Finally, significant advancements have been made in real-time performance monitoring. The ability to switch from relying on the analysis of chemical residuals to understanding true performance allows facility managers to increase production and lower the total cost of ownership. Real-time deposition monitors can model challenging processes and operations, and they can provide advanced warnings of deposition events. Online corrosion probes can provide real-time corrosion rates, giving users insights into corrosion performance. Combining tank-level monitoring and chemical feed pump output monitoring can help users ensure that the correct amount of product is being fed, avoid run-out situations, and enable automated chemical ordering/refill.
One area where significant progress has been made is in online microbiological monitoring. There are a host of technologies on the market today. Some automate well-known methods like ATP testing. Others utilize dyes like erythrosine and a limited-data, optical calibration curve, or an electrochemical measurement method. While these devices can provide some directional information based on bulk water readings, with microbiological control, the most important factor is understanding biofilm growth and its impact on heat exchange. The most capable and accurate real-time devices use a heated surface with flowing cooling water to mimic the operating conditions and measure biofilm growth.
Complimenting online microbiological monitoring are advancements in Legionella monitoring. Legionella is a dangerous organism in cooling water applications that can lead to legionellosis or Legionnaires’ disease if it is not controlled. Businesses have been shut down for extended periods due to the COVID-19 pandemic while leaving water systems idle, creating the perfect environment for Legionella bacteria to grow.
Fast, accurate, and portable DNA analysis for Legionella is now available. Instead of waiting days for incubation and laboratory analysis, users can have an accurate, on-site analysis completed during a service visit to confirm that Legionella is under control.

> _Aim of the task_: Write the next part of the passage on cooling water monitoring technologies, picking up after its final sentence.

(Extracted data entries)
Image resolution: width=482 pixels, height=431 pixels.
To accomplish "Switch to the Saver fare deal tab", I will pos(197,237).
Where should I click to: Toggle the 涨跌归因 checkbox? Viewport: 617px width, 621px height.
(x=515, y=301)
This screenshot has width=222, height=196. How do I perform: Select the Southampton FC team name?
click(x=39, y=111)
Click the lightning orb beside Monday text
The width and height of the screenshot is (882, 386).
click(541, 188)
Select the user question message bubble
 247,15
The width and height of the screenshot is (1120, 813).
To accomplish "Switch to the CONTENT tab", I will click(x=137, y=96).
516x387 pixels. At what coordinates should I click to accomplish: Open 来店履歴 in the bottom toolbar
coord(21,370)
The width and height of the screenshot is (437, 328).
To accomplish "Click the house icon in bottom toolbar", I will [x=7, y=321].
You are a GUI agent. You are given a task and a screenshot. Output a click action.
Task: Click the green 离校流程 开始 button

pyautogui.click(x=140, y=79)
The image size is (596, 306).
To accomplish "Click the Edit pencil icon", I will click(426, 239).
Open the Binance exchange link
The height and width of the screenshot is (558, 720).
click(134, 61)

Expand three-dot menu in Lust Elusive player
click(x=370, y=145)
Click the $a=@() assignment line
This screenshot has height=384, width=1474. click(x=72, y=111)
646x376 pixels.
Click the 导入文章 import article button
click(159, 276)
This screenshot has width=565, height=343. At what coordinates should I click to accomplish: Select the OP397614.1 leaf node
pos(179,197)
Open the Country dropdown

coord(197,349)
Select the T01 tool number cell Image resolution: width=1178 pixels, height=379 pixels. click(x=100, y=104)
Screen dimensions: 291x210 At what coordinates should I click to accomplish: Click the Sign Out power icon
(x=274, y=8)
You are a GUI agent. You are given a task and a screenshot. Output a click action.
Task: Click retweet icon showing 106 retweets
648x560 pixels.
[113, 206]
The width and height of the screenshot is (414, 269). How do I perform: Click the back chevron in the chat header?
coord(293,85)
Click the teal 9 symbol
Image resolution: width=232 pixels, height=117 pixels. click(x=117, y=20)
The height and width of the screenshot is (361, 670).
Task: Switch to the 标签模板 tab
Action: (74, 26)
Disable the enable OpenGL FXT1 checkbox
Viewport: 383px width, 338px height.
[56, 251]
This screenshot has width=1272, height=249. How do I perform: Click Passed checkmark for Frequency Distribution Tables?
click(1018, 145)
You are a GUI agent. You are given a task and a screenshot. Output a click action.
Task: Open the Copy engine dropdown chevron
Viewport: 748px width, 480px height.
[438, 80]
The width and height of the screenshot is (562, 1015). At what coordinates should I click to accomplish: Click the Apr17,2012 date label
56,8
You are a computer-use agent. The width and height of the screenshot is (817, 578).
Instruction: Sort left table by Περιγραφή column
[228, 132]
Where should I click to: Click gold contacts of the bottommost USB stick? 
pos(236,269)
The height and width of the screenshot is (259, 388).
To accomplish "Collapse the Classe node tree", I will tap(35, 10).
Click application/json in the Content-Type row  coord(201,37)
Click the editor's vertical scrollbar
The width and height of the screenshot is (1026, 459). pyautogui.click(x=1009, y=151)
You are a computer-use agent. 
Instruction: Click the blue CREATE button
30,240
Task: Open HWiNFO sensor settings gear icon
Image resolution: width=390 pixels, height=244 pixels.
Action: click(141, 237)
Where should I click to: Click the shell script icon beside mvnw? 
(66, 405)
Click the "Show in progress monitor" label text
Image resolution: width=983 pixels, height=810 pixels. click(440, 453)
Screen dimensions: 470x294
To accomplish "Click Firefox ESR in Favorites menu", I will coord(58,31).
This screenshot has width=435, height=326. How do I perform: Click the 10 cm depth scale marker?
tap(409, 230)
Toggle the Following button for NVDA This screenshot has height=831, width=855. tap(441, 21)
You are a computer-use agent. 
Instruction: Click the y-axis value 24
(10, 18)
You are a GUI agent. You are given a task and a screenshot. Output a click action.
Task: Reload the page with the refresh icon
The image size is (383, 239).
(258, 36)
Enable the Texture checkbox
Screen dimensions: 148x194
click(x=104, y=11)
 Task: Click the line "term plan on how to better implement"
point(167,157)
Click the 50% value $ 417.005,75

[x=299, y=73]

> _Task response_:
Questions to consider asking your supplier:
- Do your monitoring technologies utilize a heated surface that mimics operating conditions and can provide real-time trends online?
- Can you provide on-site, DNA-based Legionella testing during service visits?
Insightful Analytics. You have a great chemical treatment program. You regularly test and capture chemical parameters. You have implemented real-time monitoring of deposition, corrosion and microbiological growth. Now, what do you do with all that information?
With all of the data being pushed to and cataloged in the cloud, it is now possible to analyze it in ways that were never available previously. Fast, powerful analytics can provide valuable information and insights to facilities. Everything from simple product calculations to complex condenser efficiency monitoring and predictive modeling of process applications can be handled with cloud-based analytics. These tools offer suppliers the ability to deliver a higher level of service consistency even with personnel challenges. They also provide facility operators the ability to modify operations to maximize production, profitability and reliability with minimal manpower input.